Thursday, December 21, 2023

"This Is Off The Charts": Economist Claims 2024 Will Bring 'Biggest Crash Of Our Lifetime' In US

  Or will it? "Predictions are very difficult especially about the future!" Right? So let's dive in.

  What is certain is that the current imbalance cannot last. 2024 will bring major changes. But what king of changes? Economic tensions are rising fast. Compared to that, are interest rates so important? 30 years ago the answer would have been yes. Now with the utterly rigged markets we have, probably not so much. 

  The real question is: Will the black swan of 2024 be natural or artificial? Because the market are so well managed nowadays, a "mistake" as in 2008 cannot happen again. The Central Banks will immediately flood the markets. Knowing this, market players are speculating like there is no tomorrow, or rather no risk, which itself creates its own risk. But probably not enough of it. Just another bubble on top of existing ones. 

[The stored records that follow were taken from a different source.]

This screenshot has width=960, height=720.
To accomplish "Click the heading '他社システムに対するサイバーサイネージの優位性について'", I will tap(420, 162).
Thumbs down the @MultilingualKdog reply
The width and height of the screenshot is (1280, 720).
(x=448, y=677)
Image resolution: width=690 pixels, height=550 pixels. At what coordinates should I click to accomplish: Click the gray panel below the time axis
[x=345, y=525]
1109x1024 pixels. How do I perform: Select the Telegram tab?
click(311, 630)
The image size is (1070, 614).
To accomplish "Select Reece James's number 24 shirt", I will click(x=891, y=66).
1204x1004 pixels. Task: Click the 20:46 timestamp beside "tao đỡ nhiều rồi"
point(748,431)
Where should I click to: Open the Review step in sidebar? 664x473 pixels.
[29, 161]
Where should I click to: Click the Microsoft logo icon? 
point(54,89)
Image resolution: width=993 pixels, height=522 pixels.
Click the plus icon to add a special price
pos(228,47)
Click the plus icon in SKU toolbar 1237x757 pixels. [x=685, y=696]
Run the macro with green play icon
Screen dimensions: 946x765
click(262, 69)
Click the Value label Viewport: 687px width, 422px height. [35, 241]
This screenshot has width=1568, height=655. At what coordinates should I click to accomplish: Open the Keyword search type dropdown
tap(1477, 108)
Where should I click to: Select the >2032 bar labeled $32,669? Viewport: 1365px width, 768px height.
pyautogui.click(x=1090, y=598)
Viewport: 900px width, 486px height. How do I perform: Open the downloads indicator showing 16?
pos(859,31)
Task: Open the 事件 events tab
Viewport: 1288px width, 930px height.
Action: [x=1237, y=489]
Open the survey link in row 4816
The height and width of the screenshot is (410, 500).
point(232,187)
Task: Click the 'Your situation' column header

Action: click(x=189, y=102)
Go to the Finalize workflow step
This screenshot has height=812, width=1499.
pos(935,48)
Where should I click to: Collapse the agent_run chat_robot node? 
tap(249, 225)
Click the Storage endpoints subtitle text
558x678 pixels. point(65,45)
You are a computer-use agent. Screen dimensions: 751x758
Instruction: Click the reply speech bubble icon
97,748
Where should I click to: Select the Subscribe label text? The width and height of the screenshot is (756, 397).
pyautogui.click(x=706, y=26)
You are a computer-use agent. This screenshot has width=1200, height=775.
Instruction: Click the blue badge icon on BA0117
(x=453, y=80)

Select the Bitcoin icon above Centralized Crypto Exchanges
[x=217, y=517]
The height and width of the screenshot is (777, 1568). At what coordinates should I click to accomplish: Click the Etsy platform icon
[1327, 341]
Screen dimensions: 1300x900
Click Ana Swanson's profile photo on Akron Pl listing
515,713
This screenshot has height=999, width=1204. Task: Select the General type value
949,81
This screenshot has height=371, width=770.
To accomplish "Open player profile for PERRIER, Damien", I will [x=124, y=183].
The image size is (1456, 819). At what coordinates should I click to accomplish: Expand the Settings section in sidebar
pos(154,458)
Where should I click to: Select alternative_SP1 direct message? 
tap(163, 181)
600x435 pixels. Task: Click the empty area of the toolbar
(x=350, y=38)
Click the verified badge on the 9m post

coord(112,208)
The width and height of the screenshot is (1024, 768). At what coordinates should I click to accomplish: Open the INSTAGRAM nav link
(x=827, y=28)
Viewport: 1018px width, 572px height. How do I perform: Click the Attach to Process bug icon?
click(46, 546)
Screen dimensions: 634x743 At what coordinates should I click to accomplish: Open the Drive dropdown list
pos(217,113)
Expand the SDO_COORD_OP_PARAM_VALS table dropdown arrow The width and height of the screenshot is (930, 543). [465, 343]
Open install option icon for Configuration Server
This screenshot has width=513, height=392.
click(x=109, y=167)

  What is more concerning is that the previous bubbles, real estate in America and especially in China are already popping and acting as a drag on the economy. But as the example of Japan shows, this will hinder growth in the long term, not precipitate a recession in the short term.

 To get a depression, something significant has to happen. If it cannot come from the market, then it will have to be either geostrategic or artificial.   

 As for geostrategic, Israel will do its very best to inflame the Middle East and the US will try weakly to resist being dragged in. Easy prediction since it is where we are right now. In all respects, we are already in the early stage of a third world war. It is a war by proxy for now but can quickly degenerate. The ongoing economic war will add to the pressure then the recession early next year will further increase that pressure until it becomes unbearable. (which won't be so hard in democratic societies, especially in Europe.)

 Let's not forget that ALL wars are instigated and that those who raise the tensions also tend to be the ones who benefit in the end from the immense redistribution of wealth. We are most certainly heading towards such troubled times. My best guess? April to July for the apex of the crisis but it really could come at any time as the tensions will rise steadily month after month. Prepare for a bumpy ride.

Authored by Jack Phillips via The Epoch Times (emphasis ours),

An economist who focuses on consumer spending has issued a dire warning about the U.S. economy in the coming year.

"Since 2009, this has been 100 percent artificial, unprecedented money printing and deficits: $27 trillion over 15 years, to be exact," economist Harry Dent told Fox Business on Dec. 19. "This is off the charts, 100 percent artificial, which means we're in a dangerous state.

"I think 2024 is going to be the biggest single crash year we'll see in our lifetime.

"We need to get back down to normal, and we need to send a message to central banks," he said. "This should be a lesson I don't think we'll ever revisit. I don't think we'll ever see a bubble for any of our lifetimes again."

A trader looks over his cellphone outside the New York Stock Exchange in New York on Sept. 14, 2022. (Mary Altaffer/AP Photo)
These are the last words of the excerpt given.